__But de l'exercice__
D'après l'article sur les nouvelles sanctions américaines contre la Russie, combien de personnes et d'entreprises les sanctions dites secondaires visent-elles ?
───── Extrait du texte ─────
Alors que le sommet du G7 bat son plein en Italie et que la conférence du Bürgenstock se profile, les États-Unis continuent de faire pression sur la Russie. Les sanctions actuelles n'étant pas assez efficaces, d'autres mesures sont désormais prises. Et cette fois-ci, les experts prédisent qu'elles devraient vraiment faire mal au président russe Vladimir Poutine.

Ces sanctions dites secondaires visent 300 personnes et entreprises en Russie, mais aussi en Chine, en Turquie et aux Emirats arabes unis, qui offrent au Kremlin la possibilité de contourner les sanctions actuelles. Il s'agit d'entités qui aident la Russie à produire du matériel pour le champ de bataille, indique la Maison-Blanche. Des banques sont notamment concernées.

Paquet de crédits de 50 milliards

La Chine, qui effectue un commerce important avec la Russie, n'a pas pris elle-même de sanctions contre le Kremlin, mais a plutôt décidé d'un partenariat stratégique. Selon les autorités américaines, Pékin est le principal fournisseur de Moscou en composants pour l'armement et pour le développement du secteur énergétique, par exemple pour l'extraction de gaz liquide dans l'Arctique. La Chine ne fournit pas seulement des produits locaux: les technologies d'armement occidentales sont également acheminées vers la Russie via son territoire.
───── Données disponibles ─────
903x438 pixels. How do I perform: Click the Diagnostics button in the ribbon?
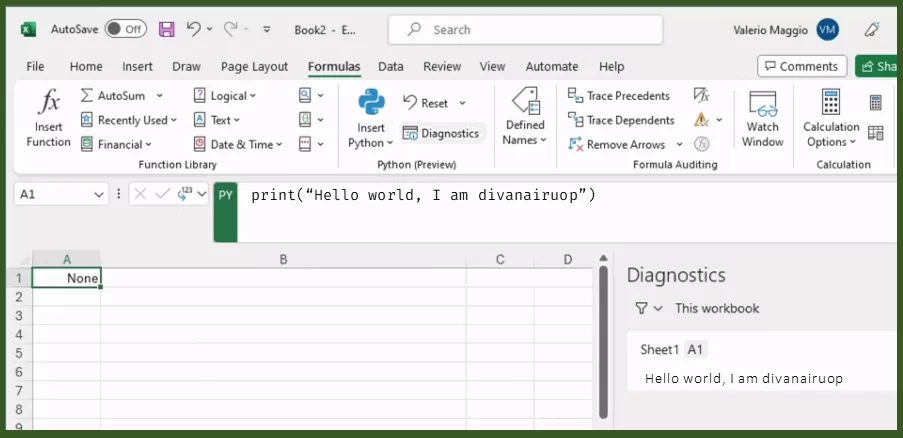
─────
__Résultat attendu__
Elles visent 300 personnes et entreprises.